Your assignment:
From the line containing "Toggle the Confidential only filter" through the last line of the records below, output every line exactly as it appears, but leave out the pictures.

Data listing:
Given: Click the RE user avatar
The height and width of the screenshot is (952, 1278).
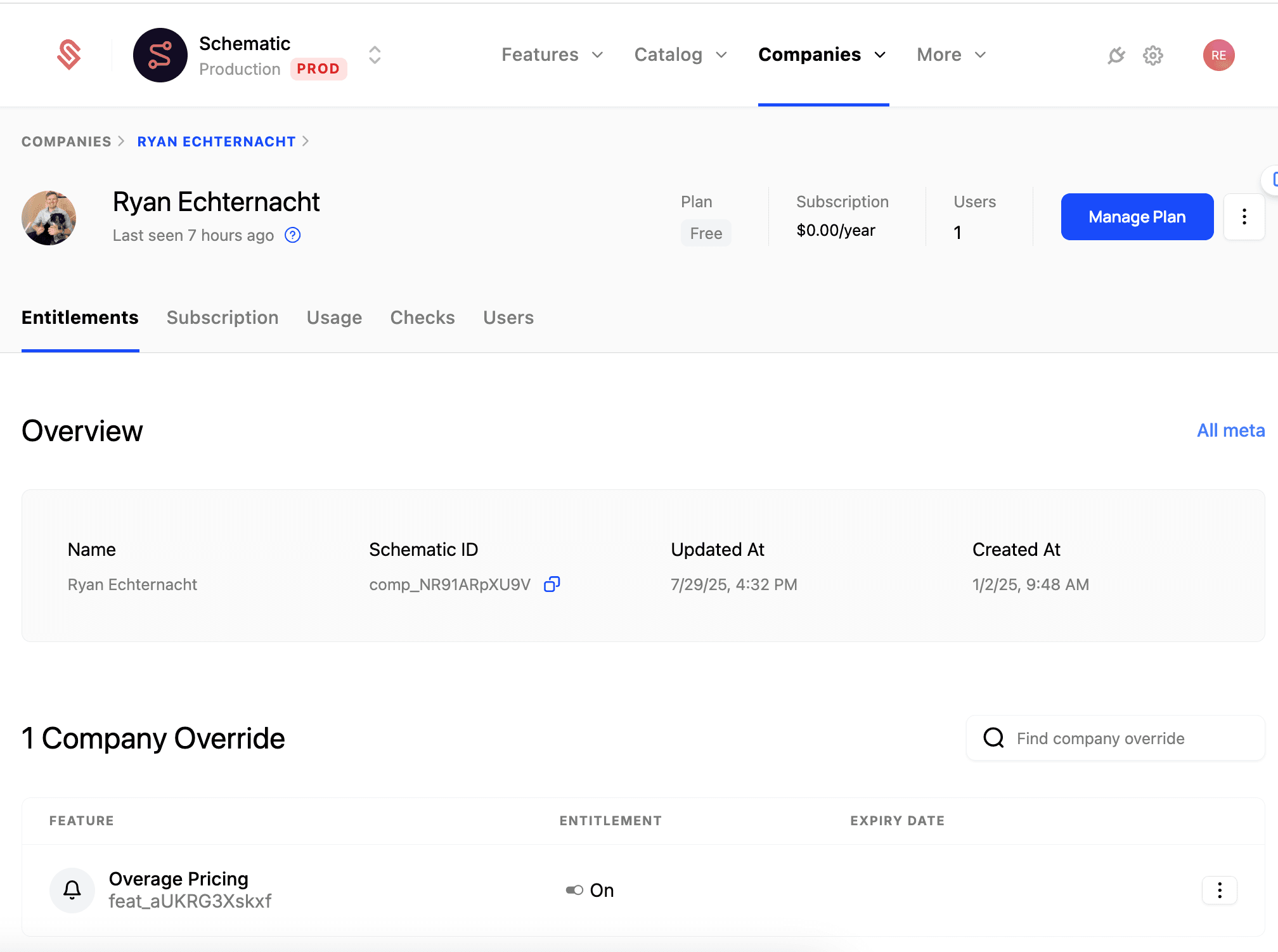Looking at the screenshot, I should [x=1218, y=55].
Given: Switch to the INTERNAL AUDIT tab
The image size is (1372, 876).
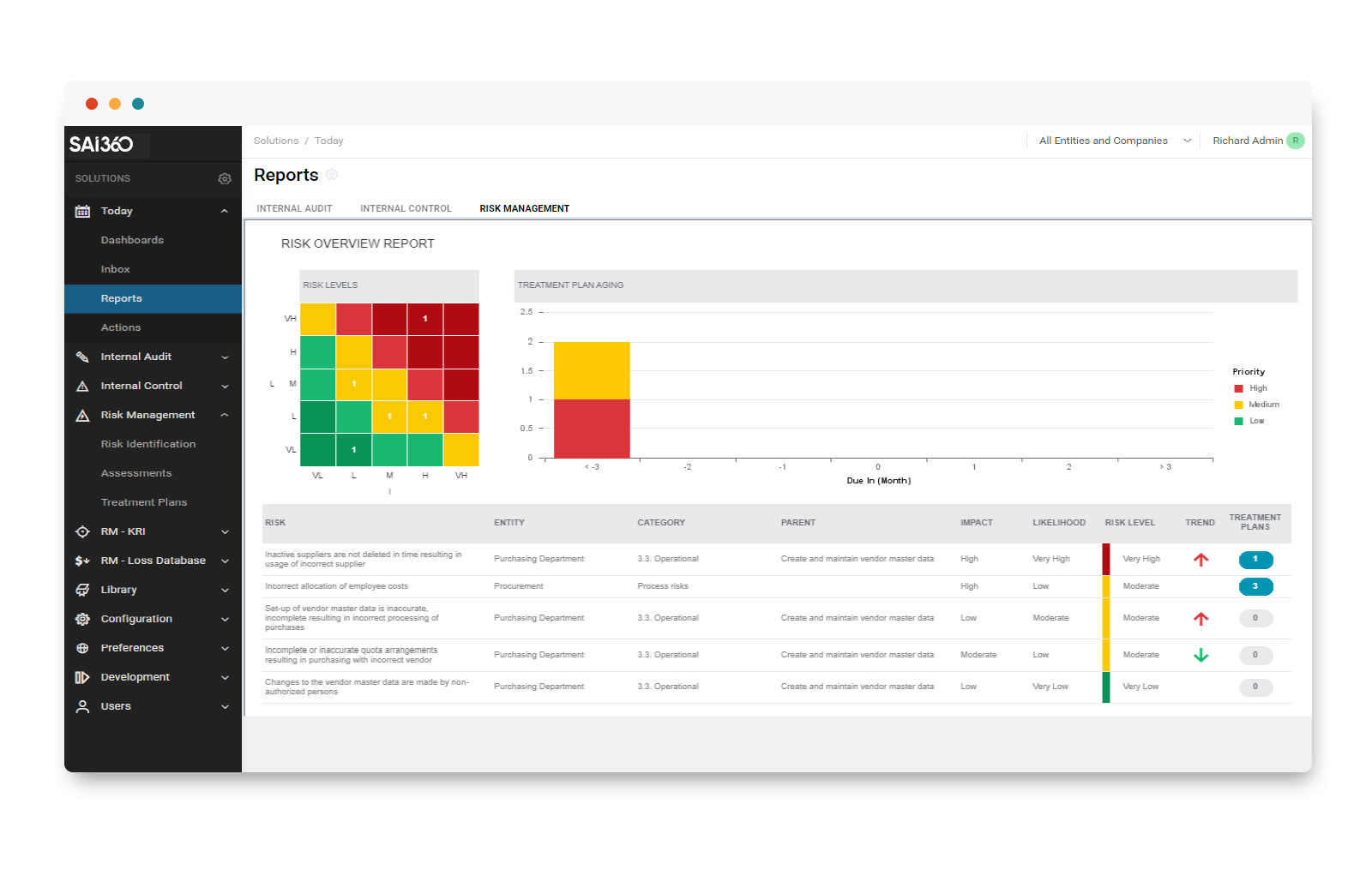Looking at the screenshot, I should click(294, 208).
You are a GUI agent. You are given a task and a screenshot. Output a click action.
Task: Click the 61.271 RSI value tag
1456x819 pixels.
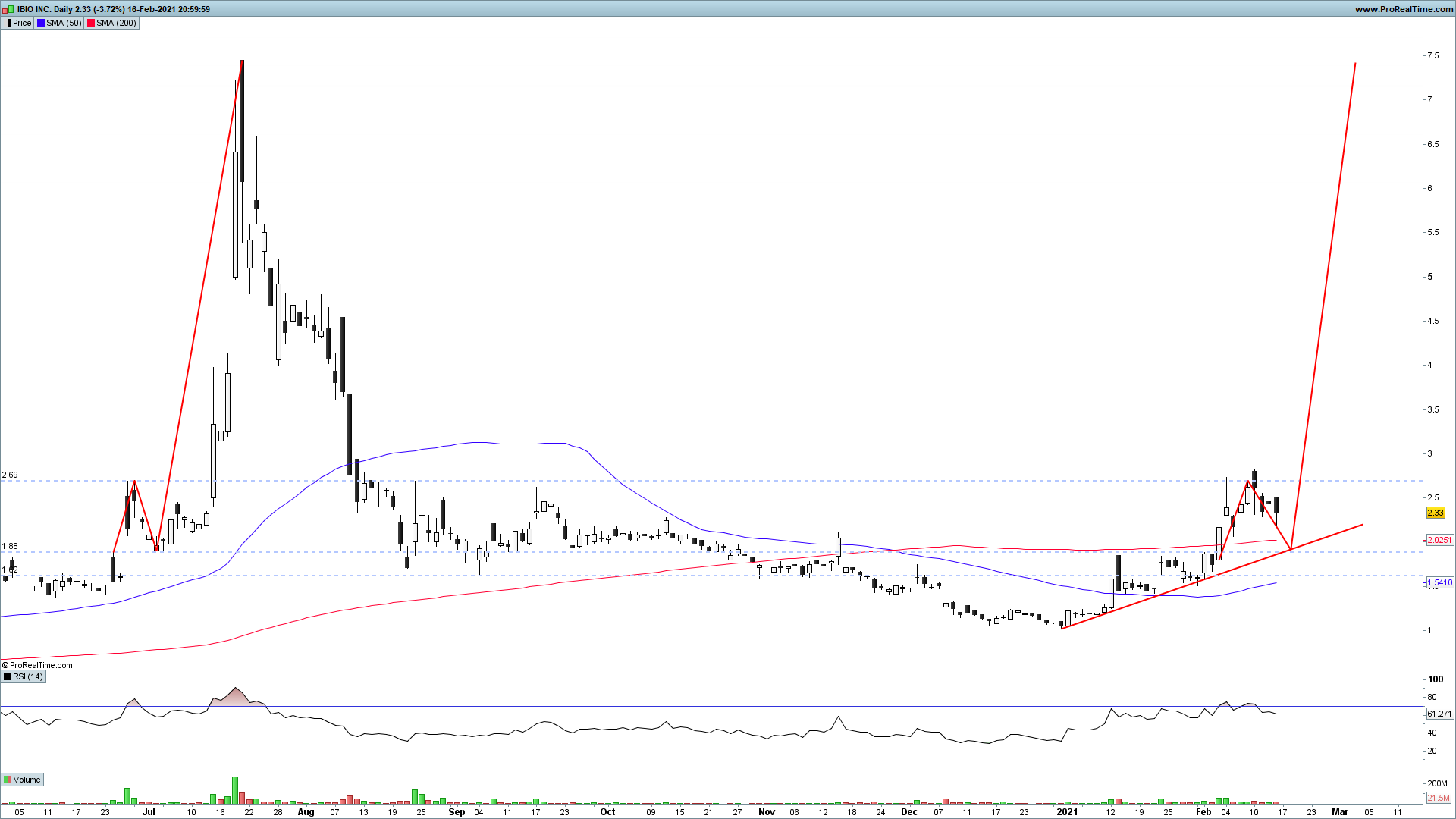[1439, 714]
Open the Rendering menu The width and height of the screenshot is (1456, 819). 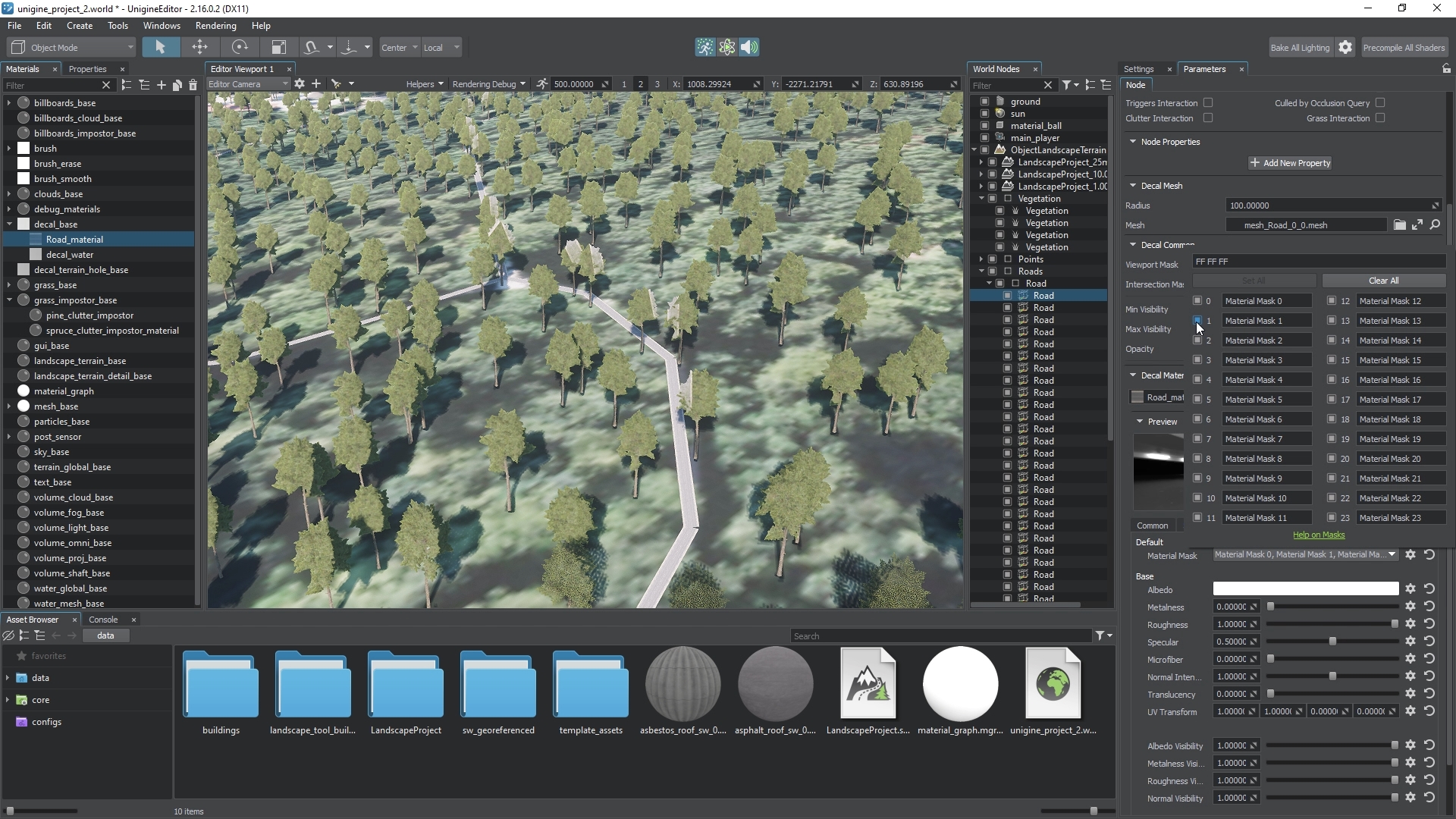pos(215,26)
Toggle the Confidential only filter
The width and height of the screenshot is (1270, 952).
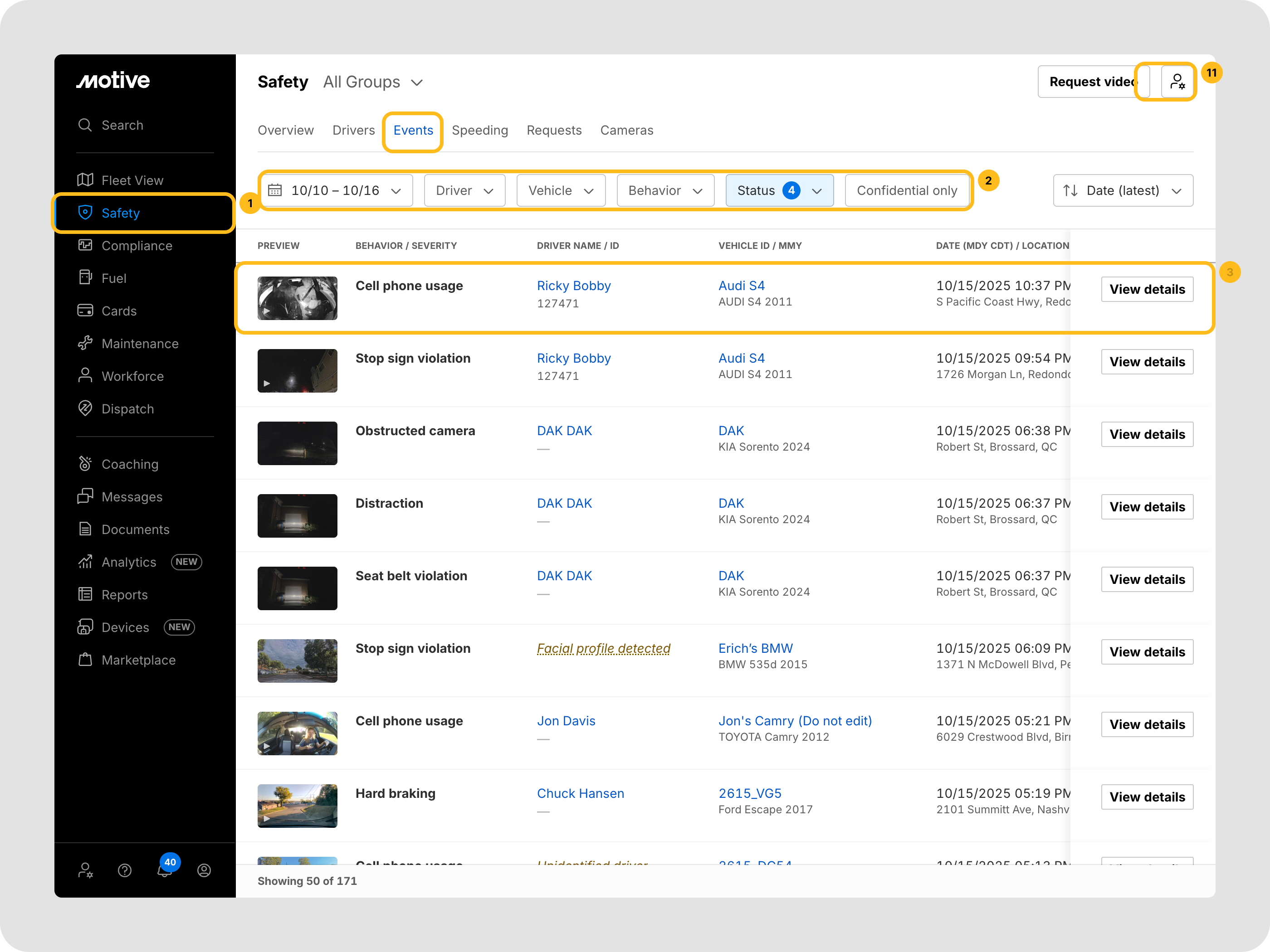pos(907,190)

Expected answer:
Toggle the Confidential only filter
The width and height of the screenshot is (1270, 952).
pos(907,190)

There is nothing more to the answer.